On the Solstice, I took off work and originally had considered doing a big sunrise to sunset ride — just over 9 hours. In the end, I wasn’t as excited about the idea as I felt I should be and lacked a good mindset for it, so I did a multi-sport day, starting with skiing for a couple hours at sunrise on the Allegheny Front Trail. I then met Shannon for 6 hours of fat biking on Black Moshannon’s snowmobile trails. Conditions were great — a little soft in the afternoon as temperatures crept above freezing, but never slushy. I did forget just how slow fat biking in fluffy snow can be (we averaged just over 5 mph), and by afternoon I was realizing that my initial plan to make it all the way around the lake in addition to hitting the plethora of trails on the northeastern side probably wasn’t going to happen.
When we looped back to the car to grab some snacks, we decided to go back up to the top of the plateau to hit Smays Run downhill — we’d climbed it earlier, and it’s a great climb, but it’s also an amazing descent, especially with these conditions. It was the perfect way to end the day. Though I didn’t achieve my original sunrise to sunset idea, I was satisfied with how I’d spent what I consider to be my winter holiday of choice.
The next day, I took advantage of some early morning motivation to check out some new-to-me trails on the skis. I was perusing the Purple Lizard map over my morning coffee at 5:30 am and found myself intrigued by the Rockton Mountain Trails. Google Maps told me they were only a half hour from Philipsburg, so I left in time to get there as it was getting light outside.

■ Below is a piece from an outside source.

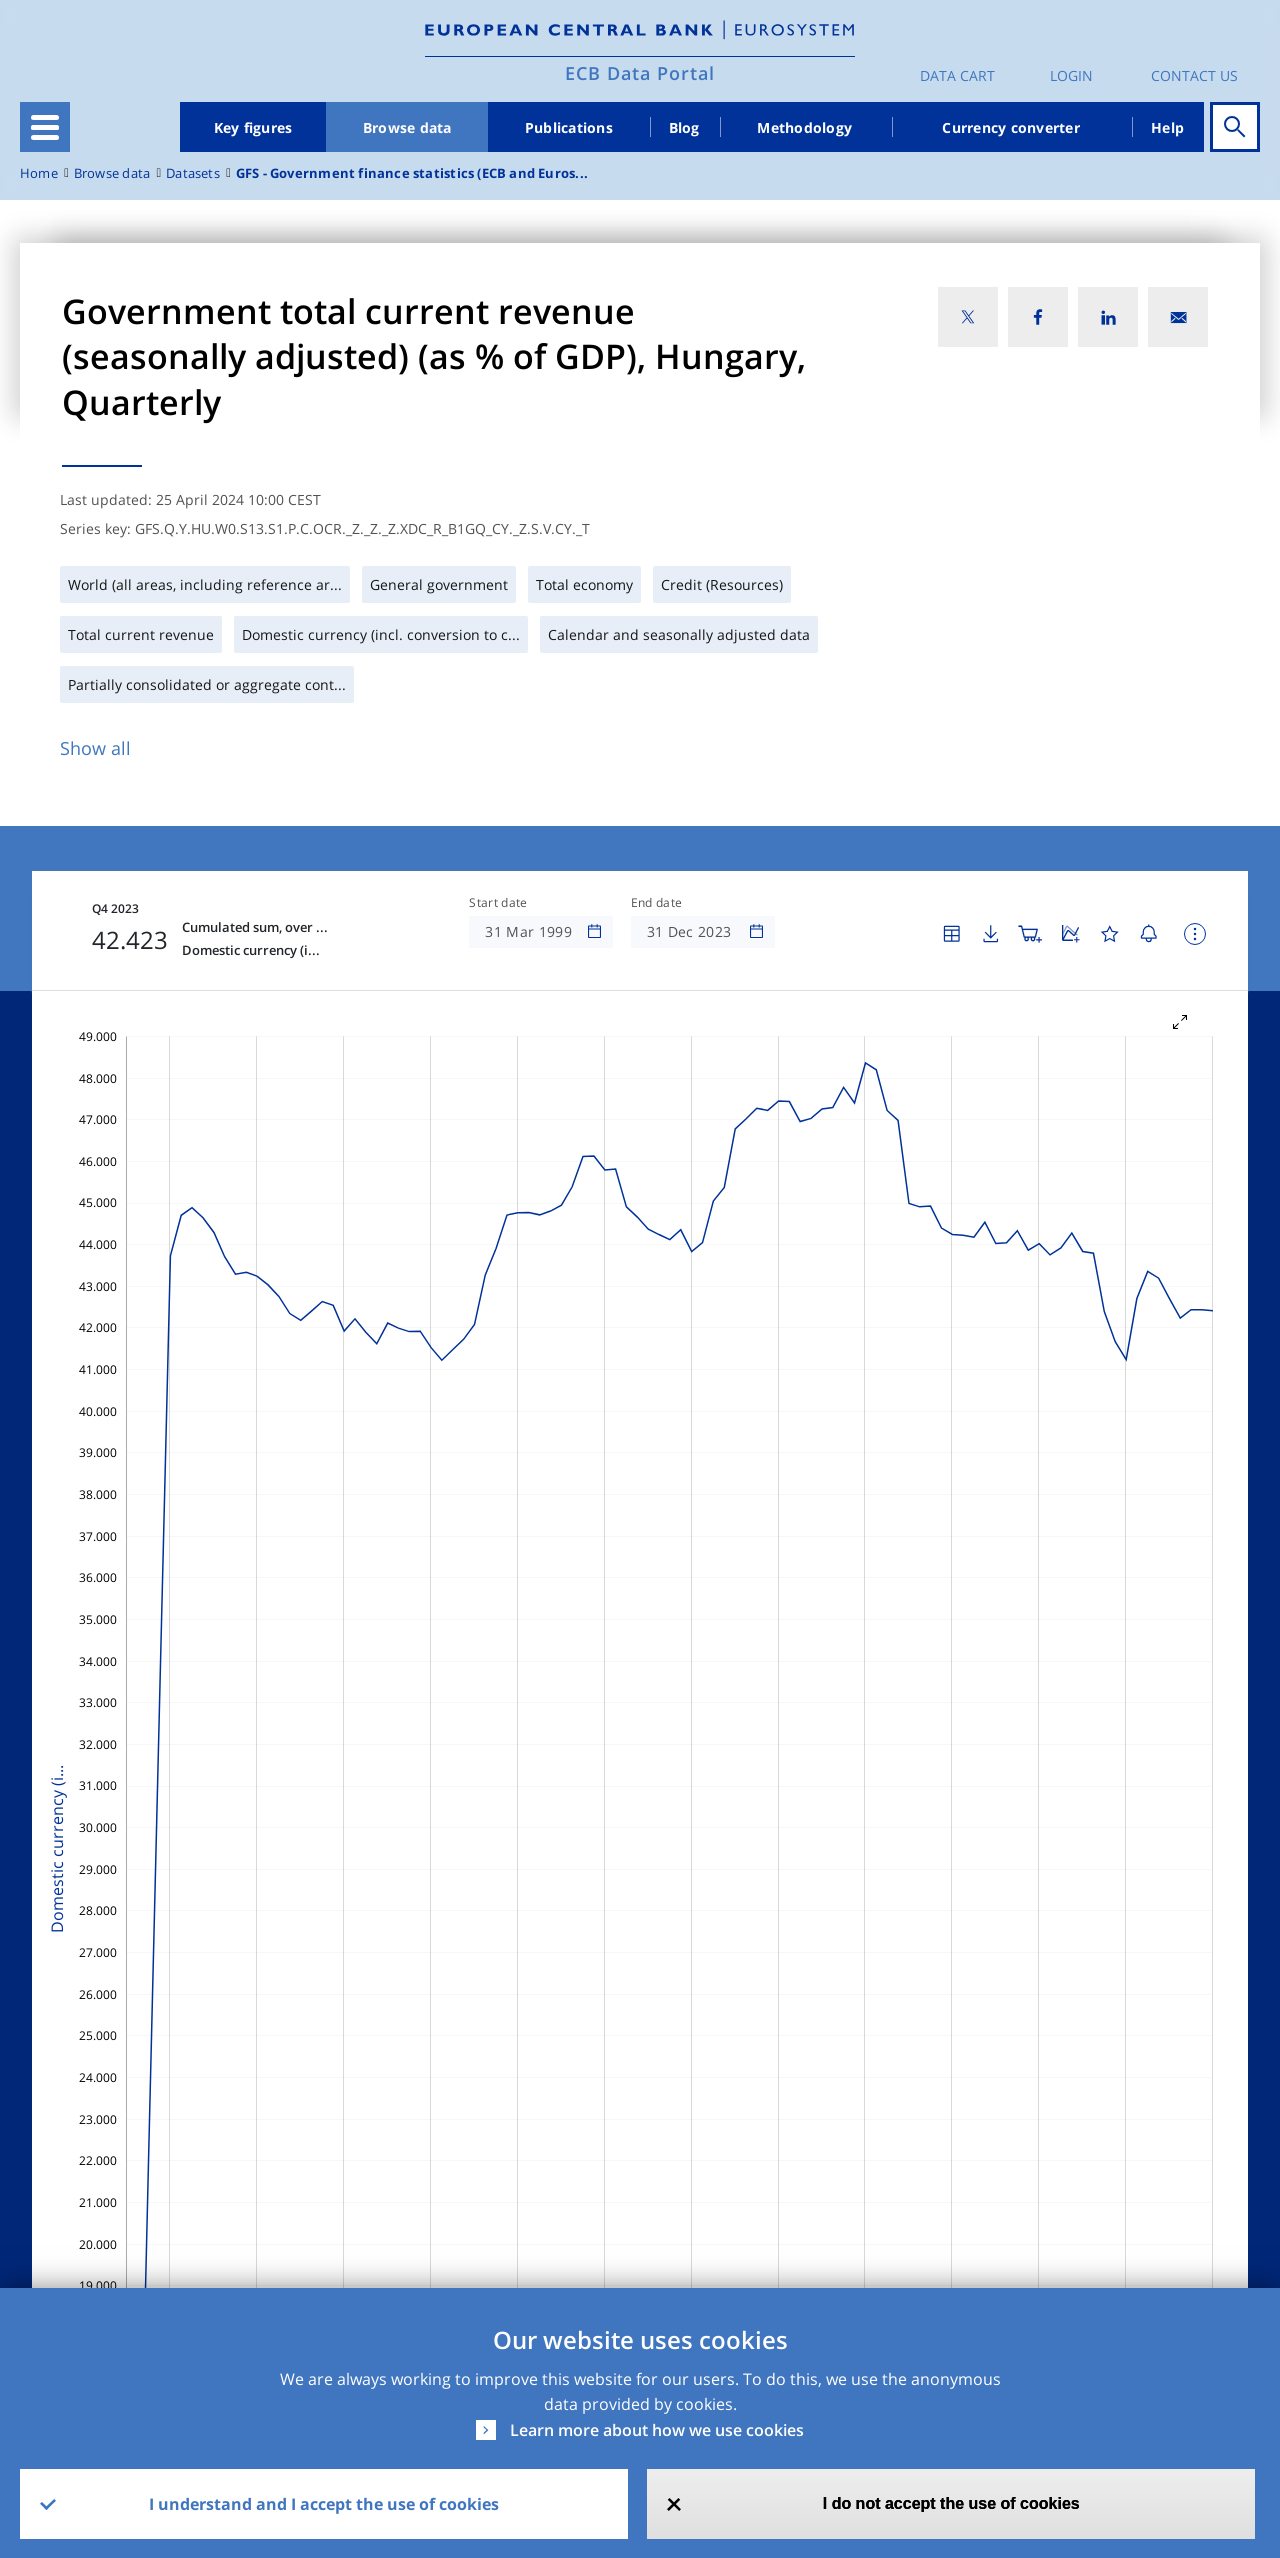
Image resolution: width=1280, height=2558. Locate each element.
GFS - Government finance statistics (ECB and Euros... (412, 173)
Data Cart (957, 75)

It was a little warmer than I’d realized — right around freezing — and the snow was really sticky in spots. For a while, I’d be gliding along smoothly and then one or both skis would start to get snow built up on the bottom, which would just get worse and worse until I removed it with my pole. It wasn’t quite the incredible ski experience I’d had in the fresh powder over the weekend, but outside exploring is better than inside anytime, and I’m excited to go back and do more of those trails sometime. They seem like they would be great for mountain biking too.
Wednesday was the last hurrah to enjoy the powder before Thursday’s rain. I hit Black Mo at dawn with my fat bike to finish what we’d started on the Solstice. It was a cold morning — in the high teens — and the snow was much more hard and crunchy, making for faster rolling. As I began climbing the snowmobile trail from the main park lot, I noticed dog prints in the fresh dusting of snow, without accompanying human prints — a coyote. Pink and orange hues danced across the sky signaling the impending sunrise, but it was quite some time before its rays actually crested the horizon, and the pre-dawn chill lasted well into the morning. I encountered no other humans, only smelled snowmobile exhaust at one point on Clay Mine Road but never even heard the sleds.
A snow like this — especially one that lasts more than a day or two — is so rare anymore that it comes with a feeling of urgency to make the most of it. Each day I felt a little torn between skiing or fat biking, ultimately trying to squeeze as much of both in as my schedule and legs would allow. I would have liked to have more time on the Altai skis before the rain came and made the snow crusty, but maybe we’ll get lucky enough to get another significant snowfall this season. And if not? Well, a fat bike will ride on anything.